--- Task details ---
Would you write out the entries below, every one of them, exactly?

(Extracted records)

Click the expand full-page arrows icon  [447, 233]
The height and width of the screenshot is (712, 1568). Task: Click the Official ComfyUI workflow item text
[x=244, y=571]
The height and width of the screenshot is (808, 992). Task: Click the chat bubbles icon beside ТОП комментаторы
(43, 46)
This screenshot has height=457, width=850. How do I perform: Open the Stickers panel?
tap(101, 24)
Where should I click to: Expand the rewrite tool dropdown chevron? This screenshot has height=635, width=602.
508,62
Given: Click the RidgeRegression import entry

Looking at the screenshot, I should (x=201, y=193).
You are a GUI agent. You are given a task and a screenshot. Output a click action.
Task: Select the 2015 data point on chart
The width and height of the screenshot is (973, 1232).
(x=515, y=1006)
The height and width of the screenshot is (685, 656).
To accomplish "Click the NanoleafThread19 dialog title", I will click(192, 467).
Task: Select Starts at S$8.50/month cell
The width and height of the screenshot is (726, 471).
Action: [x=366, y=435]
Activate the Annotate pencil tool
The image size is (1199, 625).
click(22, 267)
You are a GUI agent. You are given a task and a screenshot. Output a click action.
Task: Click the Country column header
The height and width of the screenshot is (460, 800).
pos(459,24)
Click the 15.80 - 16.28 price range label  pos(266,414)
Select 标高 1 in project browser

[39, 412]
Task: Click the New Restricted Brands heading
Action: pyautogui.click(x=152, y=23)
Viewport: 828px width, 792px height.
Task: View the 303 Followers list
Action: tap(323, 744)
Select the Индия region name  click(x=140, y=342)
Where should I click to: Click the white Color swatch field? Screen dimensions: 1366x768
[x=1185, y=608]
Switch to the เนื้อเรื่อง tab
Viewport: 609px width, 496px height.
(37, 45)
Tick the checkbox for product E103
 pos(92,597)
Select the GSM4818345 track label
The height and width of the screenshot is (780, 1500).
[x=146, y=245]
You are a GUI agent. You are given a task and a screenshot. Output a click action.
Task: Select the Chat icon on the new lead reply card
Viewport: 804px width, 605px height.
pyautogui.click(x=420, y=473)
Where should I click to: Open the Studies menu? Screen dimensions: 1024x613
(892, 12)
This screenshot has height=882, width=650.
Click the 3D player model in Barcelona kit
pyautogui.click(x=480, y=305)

--- Task output ---
Click the expand full-page arrows icon  [447, 233]
The height and width of the screenshot is (712, 1568). Task: Click the Official ComfyUI workflow item text
[x=244, y=571]
The height and width of the screenshot is (808, 992). Task: Click the chat bubbles icon beside ТОП комментаторы
(43, 46)
This screenshot has height=457, width=850. How do I perform: Open the Stickers panel?
tap(101, 24)
Where should I click to: Expand the rewrite tool dropdown chevron? This screenshot has height=635, width=602.
508,62
Given: Click the RidgeRegression import entry

Looking at the screenshot, I should (x=201, y=193).
You are a GUI agent. You are given a task and a screenshot. Output a click action.
Task: Select the 2015 data point on chart
The width and height of the screenshot is (973, 1232).
(x=515, y=1006)
The height and width of the screenshot is (685, 656).
To accomplish "Click the NanoleafThread19 dialog title", I will click(192, 467).
Task: Select Starts at S$8.50/month cell
The width and height of the screenshot is (726, 471).
Action: [x=366, y=435]
Activate the Annotate pencil tool
The image size is (1199, 625).
click(22, 267)
You are a GUI agent. You are given a task and a screenshot. Output a click action.
Task: Click the Country column header
The height and width of the screenshot is (460, 800).
pos(459,24)
Click the 15.80 - 16.28 price range label  pos(266,414)
Select 标高 1 in project browser

[39, 412]
Task: Click the New Restricted Brands heading
Action: pyautogui.click(x=152, y=23)
Viewport: 828px width, 792px height.
Task: View the 303 Followers list
Action: tap(323, 744)
Select the Индия region name  click(x=140, y=342)
Where should I click to: Click the white Color swatch field? Screen dimensions: 1366x768
[x=1185, y=608]
Switch to the เนื้อเรื่อง tab
Viewport: 609px width, 496px height.
(37, 45)
Tick the checkbox for product E103
 pos(92,597)
Select the GSM4818345 track label
The height and width of the screenshot is (780, 1500).
[x=146, y=245]
You are a GUI agent. You are given a task and a screenshot. Output a click action.
Task: Select the Chat icon on the new lead reply card
Viewport: 804px width, 605px height.
pyautogui.click(x=420, y=473)
Where should I click to: Open the Studies menu? Screen dimensions: 1024x613
(892, 12)
This screenshot has height=882, width=650.
Click the 3D player model in Barcelona kit
pyautogui.click(x=480, y=305)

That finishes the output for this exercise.